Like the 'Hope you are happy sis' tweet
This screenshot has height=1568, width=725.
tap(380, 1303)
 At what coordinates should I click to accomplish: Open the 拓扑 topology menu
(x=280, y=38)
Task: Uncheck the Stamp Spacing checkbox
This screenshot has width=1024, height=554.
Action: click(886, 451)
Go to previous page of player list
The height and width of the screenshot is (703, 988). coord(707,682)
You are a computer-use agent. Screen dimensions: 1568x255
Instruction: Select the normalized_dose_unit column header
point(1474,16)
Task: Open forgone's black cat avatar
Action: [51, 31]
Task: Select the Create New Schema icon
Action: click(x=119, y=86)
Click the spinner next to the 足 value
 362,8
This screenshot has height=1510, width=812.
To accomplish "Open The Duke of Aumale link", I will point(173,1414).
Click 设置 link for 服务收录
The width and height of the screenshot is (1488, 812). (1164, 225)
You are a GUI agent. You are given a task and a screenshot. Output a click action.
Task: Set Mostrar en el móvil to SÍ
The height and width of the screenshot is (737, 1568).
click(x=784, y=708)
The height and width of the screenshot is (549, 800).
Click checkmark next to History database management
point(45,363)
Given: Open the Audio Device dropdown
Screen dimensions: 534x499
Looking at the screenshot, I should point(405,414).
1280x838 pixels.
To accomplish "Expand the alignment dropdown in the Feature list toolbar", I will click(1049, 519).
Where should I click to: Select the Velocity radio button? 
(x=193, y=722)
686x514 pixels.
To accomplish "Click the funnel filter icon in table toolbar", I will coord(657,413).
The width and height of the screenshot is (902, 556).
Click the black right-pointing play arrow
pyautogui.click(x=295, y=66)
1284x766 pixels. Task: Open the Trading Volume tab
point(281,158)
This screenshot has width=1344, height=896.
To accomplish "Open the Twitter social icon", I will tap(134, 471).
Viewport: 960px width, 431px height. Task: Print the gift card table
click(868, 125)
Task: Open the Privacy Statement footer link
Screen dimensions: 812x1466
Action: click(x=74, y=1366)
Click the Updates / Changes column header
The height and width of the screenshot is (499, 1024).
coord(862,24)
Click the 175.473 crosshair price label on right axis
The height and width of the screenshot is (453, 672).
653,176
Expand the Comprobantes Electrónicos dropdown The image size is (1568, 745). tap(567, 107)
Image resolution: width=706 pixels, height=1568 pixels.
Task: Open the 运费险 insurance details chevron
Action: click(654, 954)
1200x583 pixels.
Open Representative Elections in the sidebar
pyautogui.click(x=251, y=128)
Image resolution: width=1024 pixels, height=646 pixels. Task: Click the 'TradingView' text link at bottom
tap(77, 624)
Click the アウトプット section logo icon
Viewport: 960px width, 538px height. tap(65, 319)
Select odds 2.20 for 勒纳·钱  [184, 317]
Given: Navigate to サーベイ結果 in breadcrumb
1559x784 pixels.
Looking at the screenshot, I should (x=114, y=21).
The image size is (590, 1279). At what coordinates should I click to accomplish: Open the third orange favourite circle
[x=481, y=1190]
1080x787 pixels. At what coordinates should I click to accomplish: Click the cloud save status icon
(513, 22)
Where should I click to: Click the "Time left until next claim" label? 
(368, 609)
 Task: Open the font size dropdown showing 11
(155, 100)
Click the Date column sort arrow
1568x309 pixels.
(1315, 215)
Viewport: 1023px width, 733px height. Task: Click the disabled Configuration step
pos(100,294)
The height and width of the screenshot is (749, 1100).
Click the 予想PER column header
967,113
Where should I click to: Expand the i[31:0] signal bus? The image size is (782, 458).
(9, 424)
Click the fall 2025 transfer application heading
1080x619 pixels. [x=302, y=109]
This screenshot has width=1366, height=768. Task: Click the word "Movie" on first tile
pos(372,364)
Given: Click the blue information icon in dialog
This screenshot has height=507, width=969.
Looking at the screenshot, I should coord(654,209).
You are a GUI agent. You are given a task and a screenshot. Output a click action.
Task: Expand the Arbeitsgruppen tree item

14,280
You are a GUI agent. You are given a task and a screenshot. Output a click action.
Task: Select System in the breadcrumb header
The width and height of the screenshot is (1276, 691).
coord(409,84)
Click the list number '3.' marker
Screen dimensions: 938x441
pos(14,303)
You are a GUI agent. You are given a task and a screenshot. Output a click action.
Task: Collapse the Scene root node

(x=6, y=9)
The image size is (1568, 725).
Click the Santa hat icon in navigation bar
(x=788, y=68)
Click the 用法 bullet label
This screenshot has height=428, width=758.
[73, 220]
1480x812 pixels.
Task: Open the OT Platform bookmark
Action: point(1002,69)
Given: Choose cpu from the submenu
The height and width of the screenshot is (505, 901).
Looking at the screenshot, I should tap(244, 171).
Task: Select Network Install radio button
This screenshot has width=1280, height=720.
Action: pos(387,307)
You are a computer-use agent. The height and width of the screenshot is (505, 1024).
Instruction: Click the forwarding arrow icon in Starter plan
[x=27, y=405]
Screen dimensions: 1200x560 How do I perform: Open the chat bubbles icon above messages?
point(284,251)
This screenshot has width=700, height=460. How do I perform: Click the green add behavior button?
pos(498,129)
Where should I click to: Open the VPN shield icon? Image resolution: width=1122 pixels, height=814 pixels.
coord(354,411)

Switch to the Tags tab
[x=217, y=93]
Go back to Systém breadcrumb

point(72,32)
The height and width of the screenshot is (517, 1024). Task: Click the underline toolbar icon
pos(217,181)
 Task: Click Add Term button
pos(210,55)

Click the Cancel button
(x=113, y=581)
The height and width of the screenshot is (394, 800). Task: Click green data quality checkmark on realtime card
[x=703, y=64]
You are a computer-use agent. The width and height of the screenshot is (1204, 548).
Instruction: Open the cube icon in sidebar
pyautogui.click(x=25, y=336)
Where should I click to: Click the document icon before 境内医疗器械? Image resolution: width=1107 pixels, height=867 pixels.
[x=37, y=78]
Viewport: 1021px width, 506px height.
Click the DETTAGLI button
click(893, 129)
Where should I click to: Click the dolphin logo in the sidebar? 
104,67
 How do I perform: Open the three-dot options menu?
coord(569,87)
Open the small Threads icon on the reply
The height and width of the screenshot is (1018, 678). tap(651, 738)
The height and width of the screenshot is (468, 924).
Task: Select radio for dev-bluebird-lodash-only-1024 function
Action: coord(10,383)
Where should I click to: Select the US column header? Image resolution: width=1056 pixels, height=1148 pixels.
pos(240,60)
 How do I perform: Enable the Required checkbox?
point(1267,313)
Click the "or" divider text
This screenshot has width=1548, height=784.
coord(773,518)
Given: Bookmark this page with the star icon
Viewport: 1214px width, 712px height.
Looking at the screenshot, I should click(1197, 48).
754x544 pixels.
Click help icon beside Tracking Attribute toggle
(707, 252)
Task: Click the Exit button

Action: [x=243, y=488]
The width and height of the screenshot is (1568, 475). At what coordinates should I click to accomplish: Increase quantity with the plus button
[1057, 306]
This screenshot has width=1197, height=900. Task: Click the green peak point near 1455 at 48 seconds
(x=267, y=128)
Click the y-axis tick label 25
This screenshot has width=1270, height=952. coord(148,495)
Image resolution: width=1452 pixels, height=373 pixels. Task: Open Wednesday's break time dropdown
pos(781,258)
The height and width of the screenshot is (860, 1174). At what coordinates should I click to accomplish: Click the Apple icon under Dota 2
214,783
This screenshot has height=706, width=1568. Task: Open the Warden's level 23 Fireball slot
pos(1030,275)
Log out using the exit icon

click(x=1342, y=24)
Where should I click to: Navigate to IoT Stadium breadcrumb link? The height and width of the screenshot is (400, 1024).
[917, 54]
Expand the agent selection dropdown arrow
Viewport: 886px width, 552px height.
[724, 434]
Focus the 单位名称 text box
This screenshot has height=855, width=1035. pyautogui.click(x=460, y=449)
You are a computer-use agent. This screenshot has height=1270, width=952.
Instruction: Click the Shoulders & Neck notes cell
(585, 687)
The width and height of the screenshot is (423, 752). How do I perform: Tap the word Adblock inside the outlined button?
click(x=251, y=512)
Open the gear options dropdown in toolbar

* * * * * * * * *

Report how many lines of the listing hold the string "computer", giving only the number.

4